:: Source data
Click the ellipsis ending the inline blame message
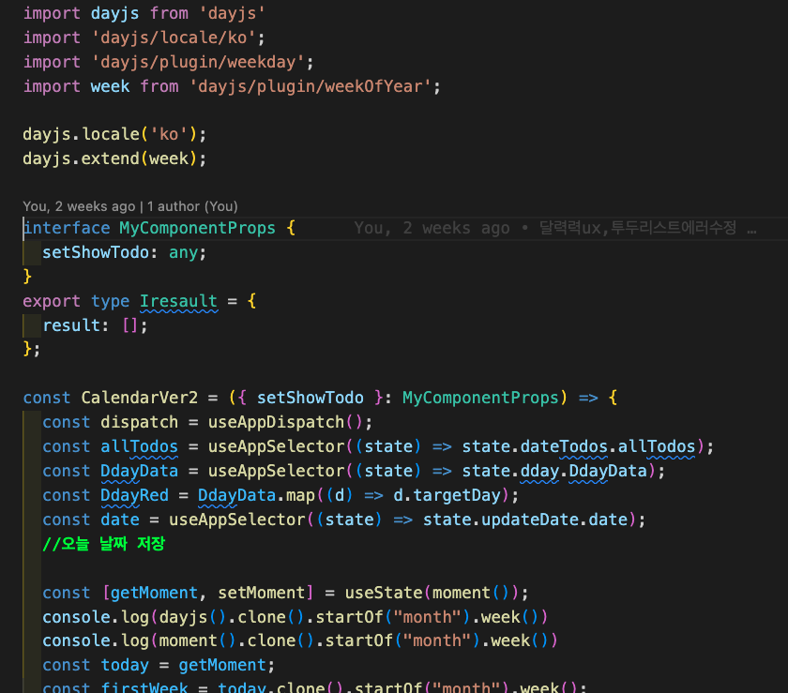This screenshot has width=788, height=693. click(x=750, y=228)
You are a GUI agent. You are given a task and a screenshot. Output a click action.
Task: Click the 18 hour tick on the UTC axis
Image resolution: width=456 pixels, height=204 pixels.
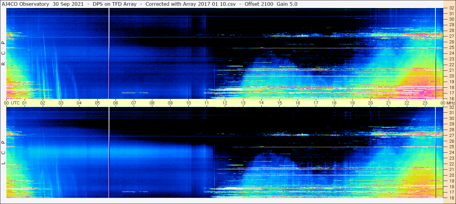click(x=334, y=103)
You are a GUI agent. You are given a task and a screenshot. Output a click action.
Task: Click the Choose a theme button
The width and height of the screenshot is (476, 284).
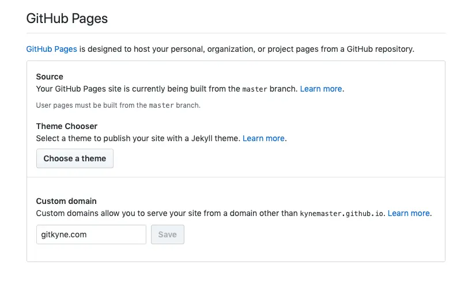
::::
[How to complete this task] Leave the pictures out and copy the rest of the data exactly.

[Response to the task]
Click the ellipsis ending the inline blame message
This screenshot has width=788, height=693. click(x=750, y=228)
You are a GUI agent. You are given a task and a screenshot. Output a click action.
Task: Click the 18 hour tick on the UTC axis
Image resolution: width=456 pixels, height=204 pixels.
click(x=334, y=103)
You are a GUI agent. You are given a task and a screenshot. Output a click action.
Task: Click the Choose a theme button
The width and height of the screenshot is (476, 284).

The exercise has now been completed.